Amazon Interview Question
SDE1sCountry: United States
The algorithm is correct. When you compare across the "y" axis for seven consecutive points, it makes sure that any point with distance smaller than that of sub-problems is detected.
For a proof of correctness, I suggest you refer to the Algorithms course in Stanford by "Tim Roughgarden". He solved it as an example for divide and conquer (I took it on coursera).
Yes, but this solves only the case when k is 2, What about the others? I think this algorithm is NP hard and only an approximate algorithm would work in the general case
I guess the question is finding "k" closest pair of nodes. That is, we consider n choose 2 cases and sort them based on distance and then return the "k" smallest. Otherwise, depending on the definition of "k closest points", the problem can be much harder.
For the former case, the algorithm above is better than listing all pairs since it is O(knlogn). If k = n, the complexity will be O(n2 logn) which is that of sorting all pairs.
Clarification Required:
K closest point among each other?
OR
K closest point from origin?
OR
K closest point from some given point?
Just a random thought:
If the problem were on 1D, the solution would be to sort the points in ascending order, then you would take the first k items and consider that your k-set of closest points with a cost equal to the difference of the k point minus the first one, then you'd visit k + 1 point and see if the distance between the k + 1 point and second one is smaller than the current minimum cost, if so, shift the k-item one point to the right, otherwise start a new k window with its first index located at the current point and repeat the procedure until you cannot create a k window anymore. By that time you'd have the k-set with the closest items, though, of course, you have to consider the edge case where you have less than k items in your original set.
That algorithm takes O(nlgn + n)
If we take close notice, the invariant we need to hold for the algorithm to work is that for all 1 <= i <= n - 1 point it is true that the euclidean distance d(i - 1, i) <= d(i - 1, i + 1), so can we still hold this property on a 2D scenario? I think so.
If you sort the items by its euclidean distance to the origin (in the scenario where all points are positive), then by triangulation the property holds. In the edge case where you have negative values for x or y axis, the property may break, so to fix that you'd have to locate the new origin with its x-axis equal to the smallest x value from the list of points and similarly, with the y-axis equal to the smallest y value from the collection.
This algorithm takes O(n) to find the smallest x and y values, O(lgn) to sort them in ascending order by its distance to the new origin and finally O(n) to get the k-set of closest points (using the euclidean distance as a way to calculate the cost of the current k-window).
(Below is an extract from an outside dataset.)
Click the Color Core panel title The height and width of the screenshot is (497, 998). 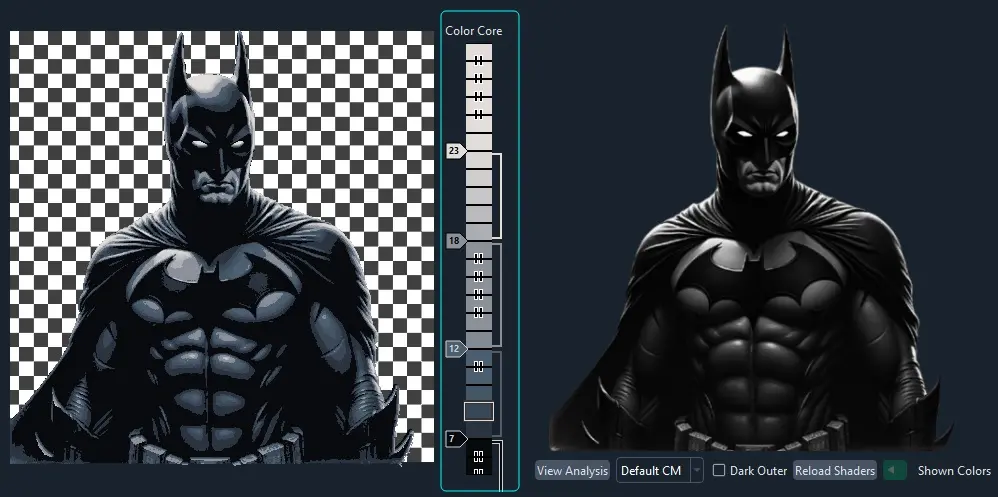[x=474, y=31]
You can use k means algorithm.
For example n = 12 and k = 3. So we have to create 4 clusters (call it 'nc' - number of clusters) which contain 3 points.
1) Choose randomly 'nc' - 4 points as an initial cluster's centers.
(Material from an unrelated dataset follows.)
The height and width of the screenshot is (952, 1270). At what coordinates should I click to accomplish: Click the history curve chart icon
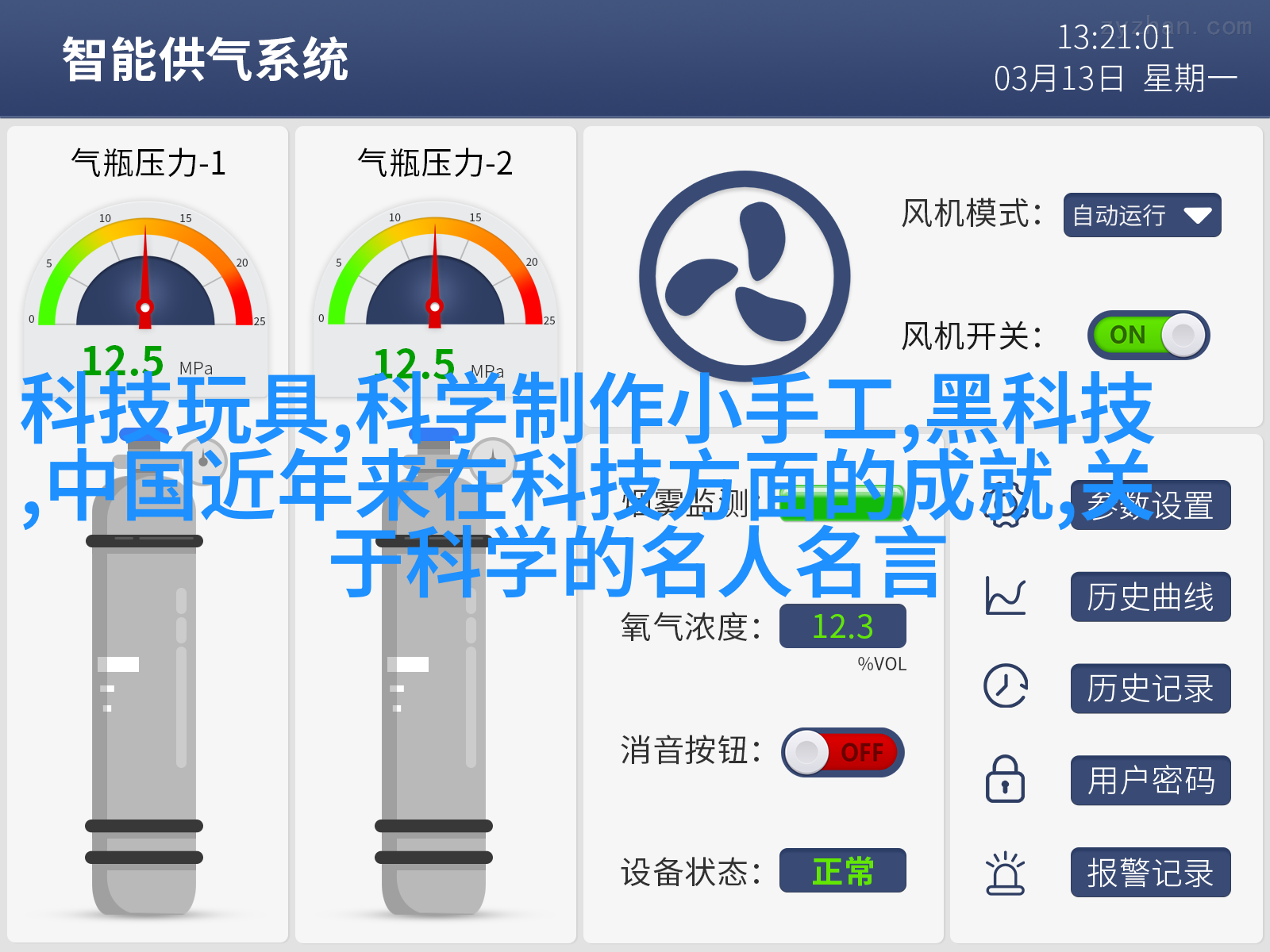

2) Assign remaining points to the centers (closest points to the center's center are assigned to it). in this way we have just created clusters.
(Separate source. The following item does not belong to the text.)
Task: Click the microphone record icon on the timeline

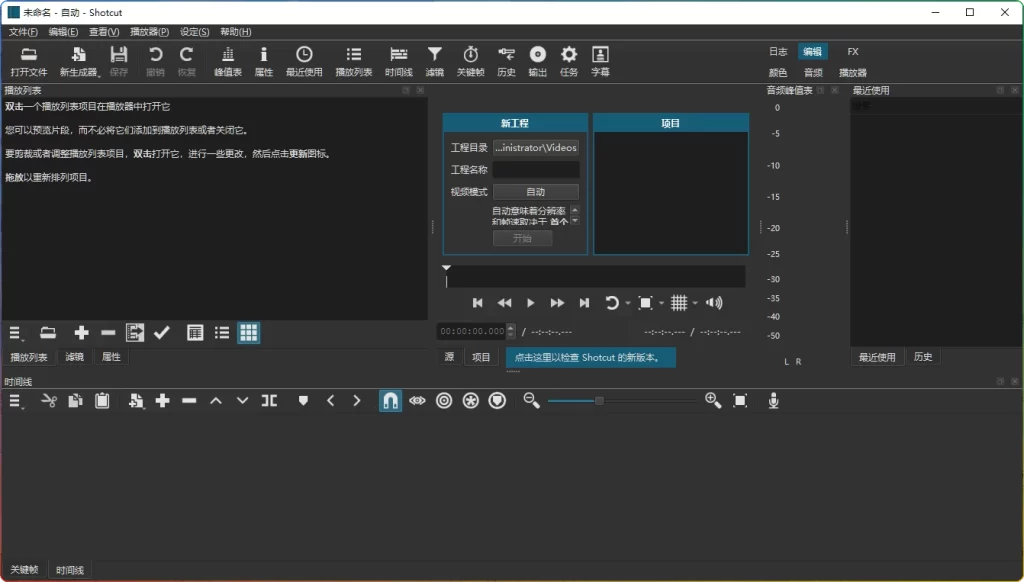Action: click(775, 400)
3) Recompute a center of each cluster. New cluster's center is the average of coordinates of all points in the cluster.
4) Repeat 2,3 till there is no changes in the clusters. In other words we found nc clusters which contain k closest points.
5) Check the total distance between points in each cluster and choose the one for which the total distance is minimum.
For small "k" this can be done in O(k N log(N)) using divide and conquer.
- Ehsan January 12, 2014Start by sorting the list of points with respect to "x" and "y". Let's form two sorted arrays this way, namely Ax and Ay.
1- Take Ax and divide it into lower and upper halves (roughly N / 2 length). That is, divide the array around its median (say Mx).
2- Run the algorithm for the first half and then second half, independently (divide and conquer: this is a recursive call).
3- Lets assume by solving it over the two subarrays, "delta" is the minimum length found.
NOW We want to see if the two closest points are in different subarrays.
4- Now choose all points where "|x - Mx| < delta".
5- Go through all such points, (at most N). For a given point (x, y), look for the next "7" points on the array sorted with respect to "y". This will take O(N) time. At the end, if you find a pair with distance less than "delta", return it as solution, otherwise, return "delta".
I saw this algorithms in some course notes from Algorithm I in Stanford.